Chez Ringier, il n'y a pas que la provocation de cette confiance affichée par ses responsables dans les médias traditionnels et payants, quand tout ne parle déjà plus que de numérique et de gratuit. Il y a aussi l'audace, répétée depuis dix ans, de confier à un artiste la réalisation de son très sérieux rapport annuel. Un choc : pour présenter comptes et activités 2006, le New-Yorkais Richard Phillips, a osé les caractères gothiques qui "nous rappellent l'époque nazie", convient Michael Ringier, et une dizaine d'illustrations où morbidité et sexualité confinent à la pornographie. Une provocation totale qui a imposé au président de justifier dans un prologue un choix qui pouvait être dangereux pour l'image de la vieille entreprise familiale. L'artiste, se référant par la typographie aux années 1930 rapproche sciemment le monde et la communication d'aujourd'hui de ces années de toutes les crises et de tous les dangers. Juxtaposer les "résultats convenables" de l'entreprise Ringier en 2006 au mauvais goût appuyé d'images douteuses dont l'équivalent se retrouve souvent dans les publications maison invite à la réflexion. C'est une question de "probité intellectuelle" insiste Michael Ringier. Soit, on a échappé, par respect, à la svastika (la diffusion de la croix gammée, au moins en France, serait passible de poursuites judiciaires), mais la provocation est là : face à la réussite économique de l'entreprise, le style de son rapport 2006 suffit à poser "la question de savoir ce que l'on peut publier ou pas (et qui) se trouve au centre des préoccupations d'une maison d'édition". C'est cette épreuve qui se présente quotidiennement à la rédaction. L'éditeur Ringier a tenu à le faire savoir et à prolonger avec ses associés le débat ouvert par un artiste provocateur avec ses dirigeants. Audace et provocation tout à l'honneur de la vieille Maison. Dans tous les cas une audace qui paye : le rapport annuel de Ringier 2006 est dores et déjà une pièce de collection pour les amateurs d'histoire de la presse et d'histoire de l'art.

Alain GARNIER

UN LIVRE. Le Bondy blog ... suite : "blog & breakfast"

Le 11 novembre 2005, lors des affrontements dans la banlieue parisienne, les journalistes de L'Hebdo (groupe Ringier) installent une rédaction à Bondy, au coeur du "9-3", le département chaud de Seine-Saint-Denis. Une quinzaine de journalistes se relaient dans cette zone, l'une des plus sensibles d'Ile-de-France. En immersion, ils vont transmettre pendant des mois en temps réel sur leur "bondy blog" ce qu'ils observent au plus près de la vie des cités. Dépêches et commentaires d'internautes sont réunis dans ce livre sorti en avril 2006.
Forte de cette expérience, l'équipe de L'Hebdo a repris l'outil internet pour couvrir en 2007 les élections fédérales suisses prévues le 21 octobre. La formule "blog & breakfast", qui consiste à passer la nuit chez les candidats, doit permettre à tous les citoyens de se poser la question : "C'est quoi faire de la politique en Suisse ?". A.G.

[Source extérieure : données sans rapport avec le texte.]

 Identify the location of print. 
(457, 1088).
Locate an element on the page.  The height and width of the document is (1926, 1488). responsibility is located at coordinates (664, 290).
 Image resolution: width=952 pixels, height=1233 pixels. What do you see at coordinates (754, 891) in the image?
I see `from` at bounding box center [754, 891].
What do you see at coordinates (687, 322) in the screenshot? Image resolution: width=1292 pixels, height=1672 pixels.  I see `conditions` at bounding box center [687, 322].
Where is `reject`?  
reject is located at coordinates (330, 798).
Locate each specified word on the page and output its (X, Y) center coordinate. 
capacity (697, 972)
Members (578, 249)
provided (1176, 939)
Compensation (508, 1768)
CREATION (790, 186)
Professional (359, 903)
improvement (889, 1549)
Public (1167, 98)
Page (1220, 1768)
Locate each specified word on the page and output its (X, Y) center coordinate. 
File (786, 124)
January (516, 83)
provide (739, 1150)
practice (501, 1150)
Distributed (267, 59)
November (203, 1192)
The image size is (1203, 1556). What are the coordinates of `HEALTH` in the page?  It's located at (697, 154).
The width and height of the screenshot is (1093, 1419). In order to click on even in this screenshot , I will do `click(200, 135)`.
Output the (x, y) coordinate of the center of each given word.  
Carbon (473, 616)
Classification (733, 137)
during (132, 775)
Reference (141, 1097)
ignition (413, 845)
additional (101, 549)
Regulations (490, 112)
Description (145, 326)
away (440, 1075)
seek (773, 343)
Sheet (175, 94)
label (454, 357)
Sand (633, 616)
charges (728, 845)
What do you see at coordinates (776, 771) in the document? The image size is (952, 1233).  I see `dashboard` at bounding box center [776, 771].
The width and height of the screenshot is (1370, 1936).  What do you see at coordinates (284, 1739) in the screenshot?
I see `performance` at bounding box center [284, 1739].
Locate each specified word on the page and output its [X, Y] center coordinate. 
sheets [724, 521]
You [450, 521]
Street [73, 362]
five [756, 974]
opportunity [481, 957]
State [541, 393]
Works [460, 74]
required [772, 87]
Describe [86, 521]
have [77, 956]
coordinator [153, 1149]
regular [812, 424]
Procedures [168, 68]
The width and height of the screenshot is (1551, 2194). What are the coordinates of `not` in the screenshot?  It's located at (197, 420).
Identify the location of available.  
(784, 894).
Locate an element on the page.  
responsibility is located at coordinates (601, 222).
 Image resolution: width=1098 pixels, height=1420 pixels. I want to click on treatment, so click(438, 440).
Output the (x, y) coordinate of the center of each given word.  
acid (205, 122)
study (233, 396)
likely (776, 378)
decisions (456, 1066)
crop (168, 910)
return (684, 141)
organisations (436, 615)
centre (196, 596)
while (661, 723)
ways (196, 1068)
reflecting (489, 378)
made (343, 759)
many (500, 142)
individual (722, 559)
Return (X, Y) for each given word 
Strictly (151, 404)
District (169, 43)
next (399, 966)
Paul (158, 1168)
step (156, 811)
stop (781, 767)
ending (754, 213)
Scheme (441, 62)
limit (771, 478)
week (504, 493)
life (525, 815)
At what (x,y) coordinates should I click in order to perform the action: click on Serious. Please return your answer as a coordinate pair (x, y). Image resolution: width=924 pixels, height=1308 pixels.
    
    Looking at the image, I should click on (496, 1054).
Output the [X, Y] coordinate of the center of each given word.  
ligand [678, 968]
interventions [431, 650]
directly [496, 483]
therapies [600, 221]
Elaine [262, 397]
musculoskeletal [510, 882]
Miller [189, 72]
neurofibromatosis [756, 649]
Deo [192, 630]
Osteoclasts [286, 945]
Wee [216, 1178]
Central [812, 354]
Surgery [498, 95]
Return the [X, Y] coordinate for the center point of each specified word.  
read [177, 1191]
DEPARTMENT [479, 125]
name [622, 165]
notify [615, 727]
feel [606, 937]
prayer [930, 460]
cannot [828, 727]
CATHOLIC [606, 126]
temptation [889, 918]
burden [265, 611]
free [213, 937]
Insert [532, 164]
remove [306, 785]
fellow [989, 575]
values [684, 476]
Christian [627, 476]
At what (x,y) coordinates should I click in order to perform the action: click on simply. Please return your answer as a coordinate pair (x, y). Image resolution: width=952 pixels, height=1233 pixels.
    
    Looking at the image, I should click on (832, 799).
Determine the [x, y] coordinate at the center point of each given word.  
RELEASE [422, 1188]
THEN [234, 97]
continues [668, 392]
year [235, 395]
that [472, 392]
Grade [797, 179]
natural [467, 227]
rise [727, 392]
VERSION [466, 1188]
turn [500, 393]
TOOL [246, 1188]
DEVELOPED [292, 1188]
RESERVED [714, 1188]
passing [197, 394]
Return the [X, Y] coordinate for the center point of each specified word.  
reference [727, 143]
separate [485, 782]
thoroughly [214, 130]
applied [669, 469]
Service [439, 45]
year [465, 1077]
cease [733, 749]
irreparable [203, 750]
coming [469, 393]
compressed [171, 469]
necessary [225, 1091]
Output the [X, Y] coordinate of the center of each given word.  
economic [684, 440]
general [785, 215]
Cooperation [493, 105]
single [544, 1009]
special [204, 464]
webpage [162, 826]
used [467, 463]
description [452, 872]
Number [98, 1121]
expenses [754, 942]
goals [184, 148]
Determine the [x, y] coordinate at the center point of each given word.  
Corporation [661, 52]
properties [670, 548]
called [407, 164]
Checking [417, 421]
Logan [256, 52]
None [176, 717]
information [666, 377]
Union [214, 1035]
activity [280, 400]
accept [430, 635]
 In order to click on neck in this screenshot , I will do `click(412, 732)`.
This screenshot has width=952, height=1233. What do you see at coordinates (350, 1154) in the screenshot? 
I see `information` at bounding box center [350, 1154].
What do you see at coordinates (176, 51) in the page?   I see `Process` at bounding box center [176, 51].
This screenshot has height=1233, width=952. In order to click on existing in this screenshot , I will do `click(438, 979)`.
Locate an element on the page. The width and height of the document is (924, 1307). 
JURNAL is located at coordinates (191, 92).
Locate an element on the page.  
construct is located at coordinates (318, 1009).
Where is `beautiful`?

Le Bondy blog Des journalistes suisses dans le 9-3 par les reporters de L'hebdo, avec Serge Michel (prix Albert-Londres 2001, directeur du service international), Sabine Pirolt, Roland Rossier, Blaise Hofmann, Pierre Nebel, Paul Ackermann, Alain Rebetez, Michel Audétat, Michel Beuret, Sonia Arnal, Pierre-André Stauffer, Antoine Menuisier, Titus Plattner et Alain Jeannet. Editions du Seuil, 262 pages, 2006. Prix: 15 euros.